病院理念

「気づきの医療」が、
「リハビリテーションの現実」を変えていく。

「気づき」とは、既成概念や常識にとらわれず、今までとは違う視点で見たり考えたりすることで初めて生まれるものです。そこに存在していた矛盾に気づき、当たり前のことを普通に行う大切さに気づく。そしてその「気づき」を迷わず確実に実践していくのが、医療法人社団和風会の病院理念「気づきの医療」です。

たとえばリハビリテーションによって運動機能を回復したと判断された患者さんが、家庭や社会に帰ってみるとその機能が発揮できずに病院に戻ってきてしまう例が、後をたたないのは何故か?それは、病院の環境が、非日常の特殊な空間で、自宅や社会での日常生活を想定したものではないからだと気づいたのです。和室で暮らす方には、畳の上を歩く感覚を取り戻していただく必要があります。だから畳敷きの病室を作りました。家庭で毎日料理をする方にとっては、献立を考え、キッチンにたって調理をすることが何よりのリハビリテーションになります。
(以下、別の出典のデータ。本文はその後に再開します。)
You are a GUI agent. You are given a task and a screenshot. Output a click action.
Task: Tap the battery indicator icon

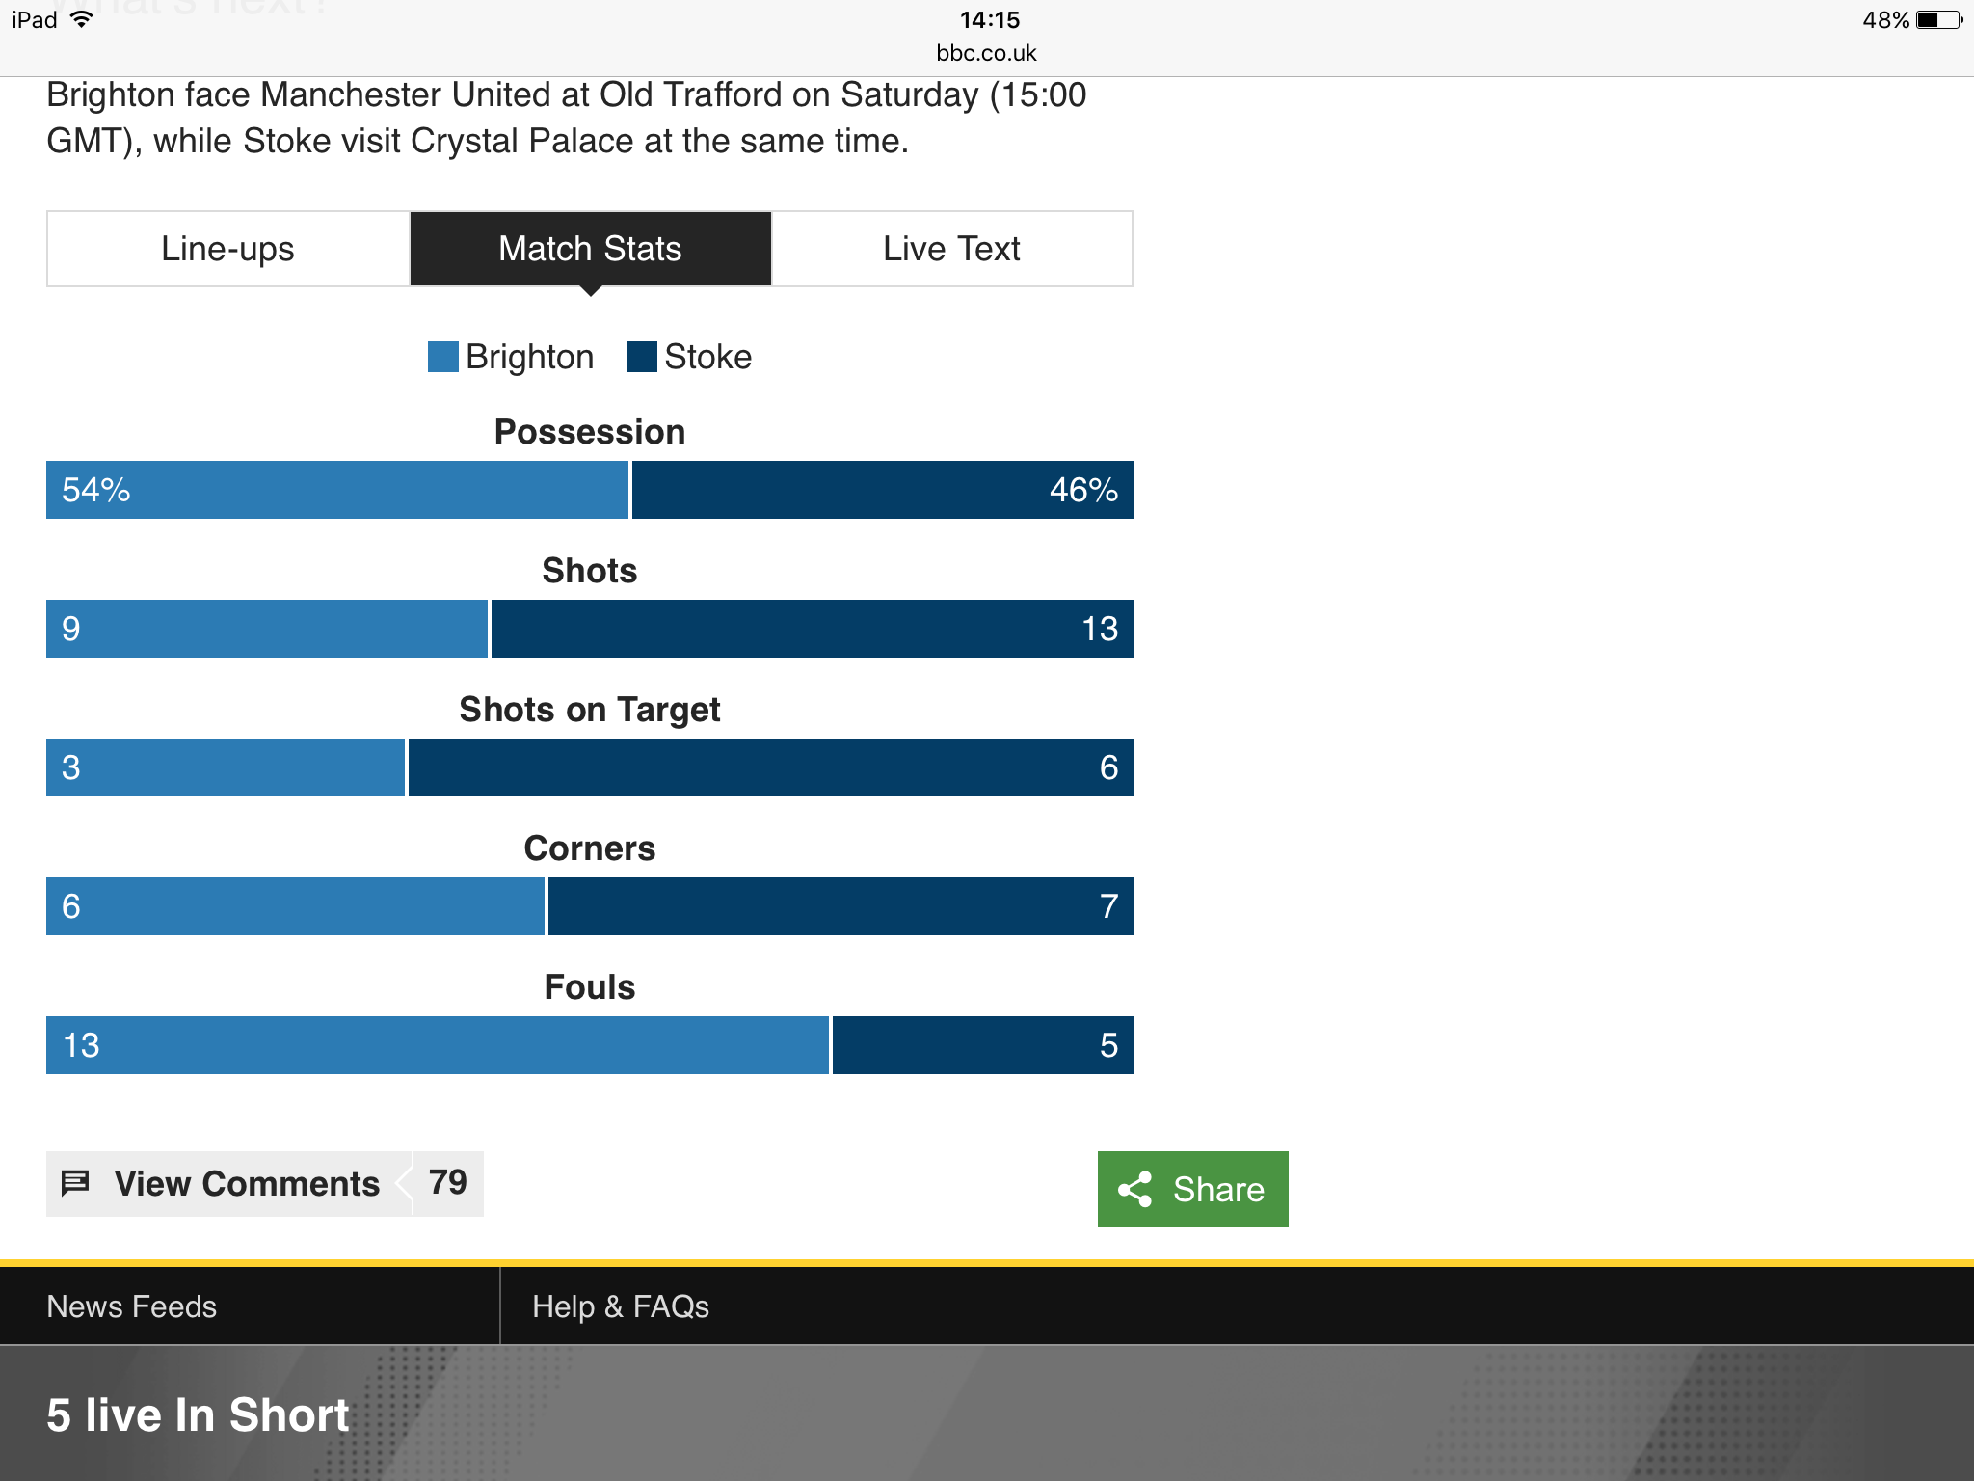pyautogui.click(x=1939, y=20)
だからキッチンも作りました。リハビリテーション専用の場所で特別に訓練するよりも、自分の家、自分の部屋に近い環境で、普通のことが普通にできるようになることが大切なのです。これは、リハビリテーション医療に携わる医療提供者の視点で見出した「気づき」のほんの一例です。

そして患者さんの視点で、見つめ直してみると、そこには、さらに多くの大切な「気づき」がありました。たとえばどうしてプライバシーが守られないのか?なぜ食事をベッドの上でしなければならないのか?そんなことは日常生活ではありえません。そのような状況を強いられたらとても辛いはずです。だから全室個室とし、管理栄養士の指導のもと、和・洋・中の多彩なメニューを提供できるレストランを作りました。

このような医療提供と患者さんのふたつの視点がもたらしてくれた多くの大切な「気づき」から「リハビリテーション・リゾート」というコンセプトは生まれました。脳卒中の患者さんにとって本当に理想的な病院をつくりたい。身体的ケアはもちろん、これまで置き去りにされがちだった精神的なケアもできる病院をつくりたい。私たちが追い求めてきた思いが、千里リハビリテーション病院となって実現したのです。

行動指針

  • 私たち一人ひとりが毎日何かに気づくこと。
  • その気づきを病院としてのチエ、ノウハウへと築きあげること。
  • そして、それらを当たり前のこととして実践していくこと。
理事長 橋本 康子

橋本康子(はしもと やすこ)

医療法人社団和風会 理事長

医学博士。1981年名古屋保健衛生大学(現 藤田学園保健衛生大学)医学部卒業。国立療養所高松病院勤務。1983年香川医科大学第一内科教室入局。1985年から1987年まで米国インディアナ大学腫瘍学研究所勤務。1988年医療法人社団和風会橋本病院に勤務。1989年同病院副院長に就任。1996年社会福祉法人福寿会理事長就任。2000年医療法人社団和風会の理事長に就任。医療法人社団和風会橋本病院の院長に就任。社会福祉法人徳樹会理事長就任。2001年全国抑制廃止研究会の理事となる。2003年香川県抑制廃止研究会会長就任。日本医師会介護支援専門員技能向上講座の講師となる。2004年日本療養病床協会の常任理事となる。香川県女医会会長就任。